The Dalai Lama has said should his successor be a female she must be "very, very attractive" otherwise she is "not much use."
In an interview with the BBC's Clive Myrie, the 80-year old spiritual leader was asked if there will be a 15th incarnation of the Dalai Lama after him and if so, could the next Dalai Lama be a woman?
"Yes! The female biologically [has] more potential to show affection... and compassion," said the Dalai Lama.
He told Myrie that a French female journalist had asked the similar question almost 15 years ago and he had responded similarly.
"Today in a more troubled world, I think females should take more important roles, and then I told that reporter, if a female Dalai Lama comes, their face should be very attractive," said the leader who is in London for nine days to promote compassion.
In order to ascertain what exactly the Dalai Lama's response was, Myrie asked, "So you can only have a female Dalai Lama if they are attractive?
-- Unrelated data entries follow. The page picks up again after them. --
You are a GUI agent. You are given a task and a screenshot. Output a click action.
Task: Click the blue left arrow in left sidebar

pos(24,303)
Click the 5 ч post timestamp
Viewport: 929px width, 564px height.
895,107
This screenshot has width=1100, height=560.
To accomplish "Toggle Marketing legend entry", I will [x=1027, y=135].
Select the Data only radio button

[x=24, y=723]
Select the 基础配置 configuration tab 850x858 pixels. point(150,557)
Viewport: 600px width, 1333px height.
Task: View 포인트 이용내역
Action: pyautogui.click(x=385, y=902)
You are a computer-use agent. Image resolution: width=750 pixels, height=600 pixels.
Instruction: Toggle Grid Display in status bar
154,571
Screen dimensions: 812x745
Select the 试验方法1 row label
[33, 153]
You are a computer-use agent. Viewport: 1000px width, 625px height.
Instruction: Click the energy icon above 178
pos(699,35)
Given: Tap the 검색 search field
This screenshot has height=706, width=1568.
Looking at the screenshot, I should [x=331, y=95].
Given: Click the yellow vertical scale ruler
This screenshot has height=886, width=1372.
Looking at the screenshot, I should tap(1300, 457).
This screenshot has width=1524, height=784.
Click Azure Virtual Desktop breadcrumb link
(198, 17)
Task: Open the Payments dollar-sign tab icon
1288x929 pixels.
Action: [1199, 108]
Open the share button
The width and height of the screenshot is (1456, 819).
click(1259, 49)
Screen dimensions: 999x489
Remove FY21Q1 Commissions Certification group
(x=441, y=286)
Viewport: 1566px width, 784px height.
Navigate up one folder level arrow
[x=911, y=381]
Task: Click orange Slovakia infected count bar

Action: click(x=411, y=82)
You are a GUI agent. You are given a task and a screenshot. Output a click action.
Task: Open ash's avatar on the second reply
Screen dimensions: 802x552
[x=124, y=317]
Is that what you are saying?"
"I mean if female Dalai Lama come, then that female must be very attractive, otherwise not much use," insisted the Nobel Peace Prize winner who in 2009 had called himself a feminist while accepting an International Freedom Award in Tennessee.
To that an incredulous Myrie said, "You are joking, I am assuming. Or you are not joking?"
"No. True!" the spiritual leader said laughing.
He made similar comments in 2013 during a visit to Australia about the next Dalai Lama being a woman and was criticised for his statement for reinforcing gender stereotypes.
"I think [it would be] good because you see, biologically, female[s] have more potential to develop affection or love to other... So therefore…now we are 21st century…female have more potential so should take more active role regarding promotion of human compassion... If the circumstances are such that a female Dalai Lama is more useful, then automatically a female Dalai Lama will come.